SEXUALITY REPOSITIONED: DIVERSITY AND THE LAW by Belinda Brooks Gordon et al (eds), Oxford, Hart, 2004, 438 pp, ISBN 1–84113–489–9

In Chapter 1 of Sexuality Repositioned, Loraine Gelsthorpe explains the genesis of the book:

Despite the advent of new knowledge about sexuality, ... we do not routinely or habitually reflect on the interface of social and legal dimensions of sexuality. Rather, the law is periodically reviewed in response to some crisis or campaign. The idea for this book thus came from awareness that it is important to explore some of the social and moral censures and contours that shape and mark the boundaries of sexuality (p4).

The result is a heterogeneous collection of works, dealing with issues topical at a global level regardless of the fact that many contributions make specific references to the British social and legal context. Although more than one essay falls on the far ‘socio’ end of the socio-legal continuum, Gelsthorpe’s introduction suggests possible implications for law and policy of even the least legally-oriented discussions.

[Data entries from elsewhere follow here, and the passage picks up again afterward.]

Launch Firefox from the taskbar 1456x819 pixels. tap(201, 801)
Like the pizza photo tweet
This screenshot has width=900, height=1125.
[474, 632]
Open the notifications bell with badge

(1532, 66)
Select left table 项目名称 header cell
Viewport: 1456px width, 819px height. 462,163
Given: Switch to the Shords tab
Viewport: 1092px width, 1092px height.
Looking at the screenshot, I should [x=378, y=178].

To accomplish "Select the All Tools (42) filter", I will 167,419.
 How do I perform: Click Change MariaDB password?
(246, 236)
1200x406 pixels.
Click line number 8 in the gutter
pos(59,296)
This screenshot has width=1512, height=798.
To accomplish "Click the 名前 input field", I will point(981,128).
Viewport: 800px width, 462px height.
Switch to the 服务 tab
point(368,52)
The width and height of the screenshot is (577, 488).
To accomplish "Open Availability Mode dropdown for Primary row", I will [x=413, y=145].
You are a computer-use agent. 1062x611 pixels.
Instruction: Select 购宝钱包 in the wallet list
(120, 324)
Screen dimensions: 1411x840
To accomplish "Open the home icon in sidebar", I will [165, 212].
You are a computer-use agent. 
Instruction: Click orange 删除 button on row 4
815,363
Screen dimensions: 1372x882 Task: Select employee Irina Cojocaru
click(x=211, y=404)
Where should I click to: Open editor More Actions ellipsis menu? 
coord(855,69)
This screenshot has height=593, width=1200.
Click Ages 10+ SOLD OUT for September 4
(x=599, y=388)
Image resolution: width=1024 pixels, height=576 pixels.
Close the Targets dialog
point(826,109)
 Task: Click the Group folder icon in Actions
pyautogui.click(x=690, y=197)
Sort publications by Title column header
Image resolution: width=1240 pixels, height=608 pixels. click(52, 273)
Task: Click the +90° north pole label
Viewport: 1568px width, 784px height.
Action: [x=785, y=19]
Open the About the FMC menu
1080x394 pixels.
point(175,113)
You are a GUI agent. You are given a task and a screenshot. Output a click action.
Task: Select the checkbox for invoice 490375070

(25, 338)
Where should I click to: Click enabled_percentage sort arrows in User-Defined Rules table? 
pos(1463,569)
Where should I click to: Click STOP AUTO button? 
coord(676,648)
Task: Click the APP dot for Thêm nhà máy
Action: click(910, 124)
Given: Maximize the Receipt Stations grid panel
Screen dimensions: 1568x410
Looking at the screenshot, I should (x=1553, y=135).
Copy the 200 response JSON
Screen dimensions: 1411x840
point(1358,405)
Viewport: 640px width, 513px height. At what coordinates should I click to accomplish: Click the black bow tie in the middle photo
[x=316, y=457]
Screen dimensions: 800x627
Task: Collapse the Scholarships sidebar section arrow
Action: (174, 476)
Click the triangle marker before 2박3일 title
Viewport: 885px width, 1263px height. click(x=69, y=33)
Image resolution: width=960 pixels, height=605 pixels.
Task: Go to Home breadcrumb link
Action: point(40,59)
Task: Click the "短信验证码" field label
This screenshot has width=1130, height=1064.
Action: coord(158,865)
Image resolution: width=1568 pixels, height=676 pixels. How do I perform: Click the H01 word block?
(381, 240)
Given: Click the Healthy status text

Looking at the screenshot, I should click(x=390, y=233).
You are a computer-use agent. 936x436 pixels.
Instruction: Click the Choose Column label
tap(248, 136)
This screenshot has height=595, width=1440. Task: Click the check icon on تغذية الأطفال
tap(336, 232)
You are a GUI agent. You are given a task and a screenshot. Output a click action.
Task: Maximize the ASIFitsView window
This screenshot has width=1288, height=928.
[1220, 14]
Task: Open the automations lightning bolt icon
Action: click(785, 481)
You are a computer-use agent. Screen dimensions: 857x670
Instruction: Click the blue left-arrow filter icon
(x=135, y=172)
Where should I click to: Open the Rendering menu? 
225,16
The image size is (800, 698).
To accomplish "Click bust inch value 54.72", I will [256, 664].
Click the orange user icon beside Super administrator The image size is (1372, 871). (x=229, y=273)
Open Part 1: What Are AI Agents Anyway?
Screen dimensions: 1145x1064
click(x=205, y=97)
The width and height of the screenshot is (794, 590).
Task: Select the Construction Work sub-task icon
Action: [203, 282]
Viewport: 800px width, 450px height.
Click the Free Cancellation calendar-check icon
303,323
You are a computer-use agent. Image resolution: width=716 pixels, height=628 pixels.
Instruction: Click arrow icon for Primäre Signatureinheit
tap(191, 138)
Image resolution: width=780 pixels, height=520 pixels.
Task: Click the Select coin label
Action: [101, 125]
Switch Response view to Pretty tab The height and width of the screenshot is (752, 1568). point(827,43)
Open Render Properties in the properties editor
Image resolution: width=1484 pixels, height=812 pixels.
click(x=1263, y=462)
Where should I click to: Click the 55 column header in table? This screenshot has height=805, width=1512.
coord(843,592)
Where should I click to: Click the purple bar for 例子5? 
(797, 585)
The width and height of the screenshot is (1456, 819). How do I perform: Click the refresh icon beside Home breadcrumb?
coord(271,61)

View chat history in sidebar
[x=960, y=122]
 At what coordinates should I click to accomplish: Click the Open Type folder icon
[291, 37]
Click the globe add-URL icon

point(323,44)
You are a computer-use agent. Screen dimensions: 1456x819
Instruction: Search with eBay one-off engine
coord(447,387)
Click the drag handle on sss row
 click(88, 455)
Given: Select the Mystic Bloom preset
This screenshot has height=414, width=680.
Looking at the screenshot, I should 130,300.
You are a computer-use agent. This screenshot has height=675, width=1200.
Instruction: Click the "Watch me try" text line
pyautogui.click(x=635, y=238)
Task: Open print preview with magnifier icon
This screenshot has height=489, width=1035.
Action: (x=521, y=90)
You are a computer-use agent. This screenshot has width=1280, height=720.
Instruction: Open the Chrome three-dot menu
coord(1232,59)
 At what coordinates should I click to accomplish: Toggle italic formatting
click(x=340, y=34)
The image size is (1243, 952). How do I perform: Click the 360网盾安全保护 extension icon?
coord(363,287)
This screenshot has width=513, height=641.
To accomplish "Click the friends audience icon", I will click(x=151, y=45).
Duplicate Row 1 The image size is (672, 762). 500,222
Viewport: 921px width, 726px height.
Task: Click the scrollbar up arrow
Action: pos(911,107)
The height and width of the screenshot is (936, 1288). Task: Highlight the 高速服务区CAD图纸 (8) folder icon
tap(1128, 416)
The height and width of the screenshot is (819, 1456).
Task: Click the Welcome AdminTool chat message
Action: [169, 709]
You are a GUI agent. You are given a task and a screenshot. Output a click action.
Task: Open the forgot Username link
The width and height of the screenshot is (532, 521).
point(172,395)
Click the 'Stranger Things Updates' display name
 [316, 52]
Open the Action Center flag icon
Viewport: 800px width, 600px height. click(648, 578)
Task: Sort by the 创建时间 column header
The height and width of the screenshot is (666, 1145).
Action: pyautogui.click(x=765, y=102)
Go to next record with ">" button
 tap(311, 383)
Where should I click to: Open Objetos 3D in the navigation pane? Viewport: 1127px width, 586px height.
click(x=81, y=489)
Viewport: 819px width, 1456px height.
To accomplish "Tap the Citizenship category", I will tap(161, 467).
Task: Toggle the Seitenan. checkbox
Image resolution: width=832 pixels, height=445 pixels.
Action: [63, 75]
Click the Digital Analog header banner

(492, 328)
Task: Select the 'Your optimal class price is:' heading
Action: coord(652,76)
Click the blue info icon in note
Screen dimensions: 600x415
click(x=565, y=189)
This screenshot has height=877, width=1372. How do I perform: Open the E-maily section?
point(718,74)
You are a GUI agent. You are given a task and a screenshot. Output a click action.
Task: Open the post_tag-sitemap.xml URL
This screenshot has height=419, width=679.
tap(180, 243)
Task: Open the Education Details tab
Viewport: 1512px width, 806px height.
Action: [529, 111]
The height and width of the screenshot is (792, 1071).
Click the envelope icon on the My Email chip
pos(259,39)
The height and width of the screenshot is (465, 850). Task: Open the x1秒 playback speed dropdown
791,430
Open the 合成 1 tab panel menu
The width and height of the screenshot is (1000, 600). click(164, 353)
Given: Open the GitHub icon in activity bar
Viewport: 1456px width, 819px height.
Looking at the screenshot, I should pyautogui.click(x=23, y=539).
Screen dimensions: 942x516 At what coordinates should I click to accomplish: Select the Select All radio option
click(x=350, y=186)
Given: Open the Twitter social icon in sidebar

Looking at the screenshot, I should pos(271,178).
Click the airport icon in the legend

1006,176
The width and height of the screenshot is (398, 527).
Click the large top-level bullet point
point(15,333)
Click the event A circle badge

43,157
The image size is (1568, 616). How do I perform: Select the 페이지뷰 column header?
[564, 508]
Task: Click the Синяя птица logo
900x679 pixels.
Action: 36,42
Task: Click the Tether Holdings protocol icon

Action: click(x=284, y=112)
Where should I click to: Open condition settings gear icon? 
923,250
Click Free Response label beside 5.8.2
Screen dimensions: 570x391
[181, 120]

Jeffrey Weeks opens the collection with an introductory essay in Chapter 2. Weeks begins by drawing out the implications for contemporary thinking on sexuality of two crucial and interlocked developments in society and culture: the still ongoing sexual revolution which began in the early twentieth century, and the realisation that sexuality is socially constructed (pp19–23). These two developments, Weeks argues, have enabled our understanding of sexualities as multiple, culturally relative and hierarchically organised; as interacting with the construction of gender differences; and as organising forms of subjectivity which provide a basis for (increasingly global) political mobilisation — both by those who claim a particular sexual identity and their opponents (pp23–28). Weeks goes on to argue that in order to answer the moral and political questions relating to what sexualities should be tolerated, accepted, supported, etc we need to reach beyond the mere recognition of sexual diversity and draw on values such as those codified in human rights discourse, as well as those emerging as a result of everyday practices of intimacy (pp29–35).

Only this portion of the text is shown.